Критик. Я нисколько не удивлен! При кажущейся вам пространности, вы точны и конкретны в характеристике современности искусства Марджанова... Ну а что скажете об Охлопкове, о вашем появлении в его Реалистическом театре?..
В. Анджапаридзе. Что же касается Охлопкова, — этого неистового режиссера, то его творчество я очень любила. Нет, это даже не то слово, — была ярой поклонницей. Его неуемная фантазия, его смелые режиссерские находки — буквально от них захлебывалась. Я ведь видела его работы, начиная с «Разбега». Он находил необычную форму спектакля и при этом необычайно эмоциональную. В его сугубой условности всегда была правда, реальность, она убеждала, она волновала — а фантазия у него была потрясающая. Он был увлекающимся художником и бурно проявлял свою увлеченность. Моя с ним встреча — это новелла, и, если я не поленюсь, обязательно напишу о ней как-нибудь.

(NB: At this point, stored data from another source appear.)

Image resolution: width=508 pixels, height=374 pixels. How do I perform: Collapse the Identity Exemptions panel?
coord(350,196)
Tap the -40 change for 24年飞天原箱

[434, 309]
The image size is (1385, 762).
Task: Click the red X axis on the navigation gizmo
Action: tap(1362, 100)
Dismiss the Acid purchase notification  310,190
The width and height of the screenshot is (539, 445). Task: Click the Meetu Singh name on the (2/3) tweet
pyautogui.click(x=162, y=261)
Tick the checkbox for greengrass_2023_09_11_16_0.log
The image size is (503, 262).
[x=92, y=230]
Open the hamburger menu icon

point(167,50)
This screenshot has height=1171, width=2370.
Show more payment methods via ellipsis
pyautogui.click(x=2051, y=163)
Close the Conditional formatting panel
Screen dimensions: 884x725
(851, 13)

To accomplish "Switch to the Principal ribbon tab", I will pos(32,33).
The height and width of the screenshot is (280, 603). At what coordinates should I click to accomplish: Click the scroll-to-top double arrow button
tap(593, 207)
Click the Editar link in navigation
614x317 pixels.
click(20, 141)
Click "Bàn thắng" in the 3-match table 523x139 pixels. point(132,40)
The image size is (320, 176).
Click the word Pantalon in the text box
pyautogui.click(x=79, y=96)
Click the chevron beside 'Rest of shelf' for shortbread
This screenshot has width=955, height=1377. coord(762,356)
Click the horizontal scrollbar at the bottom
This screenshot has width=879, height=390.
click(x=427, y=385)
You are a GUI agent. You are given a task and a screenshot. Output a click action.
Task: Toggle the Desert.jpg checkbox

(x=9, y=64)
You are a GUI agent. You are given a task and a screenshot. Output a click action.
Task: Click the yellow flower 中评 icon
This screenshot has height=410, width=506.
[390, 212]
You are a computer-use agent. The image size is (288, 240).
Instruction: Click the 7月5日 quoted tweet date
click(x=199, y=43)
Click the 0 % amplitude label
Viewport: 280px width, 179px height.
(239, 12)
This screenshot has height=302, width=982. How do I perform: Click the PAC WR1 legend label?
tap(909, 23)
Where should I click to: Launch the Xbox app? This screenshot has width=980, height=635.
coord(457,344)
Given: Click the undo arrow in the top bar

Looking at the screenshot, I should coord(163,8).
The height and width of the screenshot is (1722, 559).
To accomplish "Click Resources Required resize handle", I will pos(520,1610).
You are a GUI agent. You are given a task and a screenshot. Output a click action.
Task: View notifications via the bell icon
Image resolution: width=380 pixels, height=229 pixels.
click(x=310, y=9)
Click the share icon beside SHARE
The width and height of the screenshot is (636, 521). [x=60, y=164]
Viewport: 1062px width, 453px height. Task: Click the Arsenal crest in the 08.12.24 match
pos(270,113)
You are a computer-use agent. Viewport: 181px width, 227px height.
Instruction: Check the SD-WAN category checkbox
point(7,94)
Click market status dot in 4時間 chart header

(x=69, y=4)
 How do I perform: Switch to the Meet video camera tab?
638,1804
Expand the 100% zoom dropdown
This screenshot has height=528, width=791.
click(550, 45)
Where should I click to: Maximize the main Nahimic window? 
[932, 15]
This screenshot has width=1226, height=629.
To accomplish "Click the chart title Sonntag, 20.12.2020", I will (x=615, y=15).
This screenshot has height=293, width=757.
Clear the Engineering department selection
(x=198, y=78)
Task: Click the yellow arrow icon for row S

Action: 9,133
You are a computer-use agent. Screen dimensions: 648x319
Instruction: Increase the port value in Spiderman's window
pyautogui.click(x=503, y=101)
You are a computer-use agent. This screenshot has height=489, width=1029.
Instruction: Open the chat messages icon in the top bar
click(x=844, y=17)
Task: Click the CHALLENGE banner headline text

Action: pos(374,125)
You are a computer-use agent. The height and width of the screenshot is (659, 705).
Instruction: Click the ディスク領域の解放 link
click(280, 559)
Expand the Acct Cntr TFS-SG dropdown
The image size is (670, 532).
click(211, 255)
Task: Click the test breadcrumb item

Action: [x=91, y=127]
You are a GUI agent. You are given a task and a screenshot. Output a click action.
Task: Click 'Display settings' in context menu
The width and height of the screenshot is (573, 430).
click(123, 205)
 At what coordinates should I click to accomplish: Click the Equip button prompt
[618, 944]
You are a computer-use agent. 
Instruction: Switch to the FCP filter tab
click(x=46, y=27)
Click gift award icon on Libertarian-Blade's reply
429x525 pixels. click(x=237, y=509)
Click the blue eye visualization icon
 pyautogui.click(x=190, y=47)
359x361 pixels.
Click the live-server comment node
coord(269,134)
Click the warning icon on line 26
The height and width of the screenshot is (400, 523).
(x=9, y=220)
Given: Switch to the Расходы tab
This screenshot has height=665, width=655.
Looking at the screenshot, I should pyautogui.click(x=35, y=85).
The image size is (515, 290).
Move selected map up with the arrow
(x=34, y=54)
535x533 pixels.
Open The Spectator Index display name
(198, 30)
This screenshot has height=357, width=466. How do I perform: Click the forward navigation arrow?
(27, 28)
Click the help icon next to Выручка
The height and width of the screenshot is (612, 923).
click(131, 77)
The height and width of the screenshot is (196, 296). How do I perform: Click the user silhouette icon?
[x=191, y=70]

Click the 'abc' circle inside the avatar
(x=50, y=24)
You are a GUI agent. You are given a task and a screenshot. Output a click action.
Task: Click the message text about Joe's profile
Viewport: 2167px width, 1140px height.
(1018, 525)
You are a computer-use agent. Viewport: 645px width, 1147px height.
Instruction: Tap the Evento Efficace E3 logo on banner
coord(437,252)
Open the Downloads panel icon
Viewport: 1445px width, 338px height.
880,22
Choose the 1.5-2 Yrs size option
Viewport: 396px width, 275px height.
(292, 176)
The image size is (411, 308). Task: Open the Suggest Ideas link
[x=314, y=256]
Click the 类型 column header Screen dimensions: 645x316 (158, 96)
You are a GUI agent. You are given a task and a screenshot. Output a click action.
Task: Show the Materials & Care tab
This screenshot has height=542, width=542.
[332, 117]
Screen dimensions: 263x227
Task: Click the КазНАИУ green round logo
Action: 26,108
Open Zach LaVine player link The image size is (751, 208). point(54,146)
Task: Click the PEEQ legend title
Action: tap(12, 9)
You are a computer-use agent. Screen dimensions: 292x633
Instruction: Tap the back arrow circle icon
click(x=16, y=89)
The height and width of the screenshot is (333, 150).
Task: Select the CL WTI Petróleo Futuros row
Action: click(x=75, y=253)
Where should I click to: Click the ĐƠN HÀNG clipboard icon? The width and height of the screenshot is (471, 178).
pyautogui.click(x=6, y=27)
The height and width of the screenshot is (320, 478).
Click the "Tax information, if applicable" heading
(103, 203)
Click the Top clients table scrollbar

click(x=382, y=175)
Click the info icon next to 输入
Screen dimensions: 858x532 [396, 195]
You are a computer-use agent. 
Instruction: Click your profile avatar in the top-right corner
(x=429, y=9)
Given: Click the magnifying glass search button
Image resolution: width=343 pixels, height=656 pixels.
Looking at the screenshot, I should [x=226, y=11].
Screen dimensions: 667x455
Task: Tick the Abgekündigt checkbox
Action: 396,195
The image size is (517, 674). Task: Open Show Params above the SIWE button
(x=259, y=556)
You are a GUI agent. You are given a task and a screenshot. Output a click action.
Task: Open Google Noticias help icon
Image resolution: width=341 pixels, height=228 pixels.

Николай Павлович Охлопков почему-то решил вдруг, что я — это редчайшее явление. И он ввел меня в свой спектакль «Мать», который в то время готовился в Реалистическом театре. Долгое время он меня не выпускал из своего кабинета, скрывал от группы, решил сам пройти со мной всю роль (в то время, как режиссер Цетнерович проводил репетиции всего спектакля), а потом уже ввести в распланированный спектакль. Он мне рассказал, кто эта Софья (кажется, ее так звали), и просил меня продумать и воссоздать замысленный им образ. Я, конечно, не пререкалась, не говорила о том, что мне не нужно навязывать чужое видение образа, с изначала его должна увидеть я сама, а потом, пожалуйста, помогай...
Шли дни, я все репетиционное время проводила у него в кабинете. Он приносил мне книги, и я их читала. Сам Николай Павлович был занят в это время своей работой. Мы с ним почти не общались. Заходить в кабинет, где я занималась, никому не разрешалось.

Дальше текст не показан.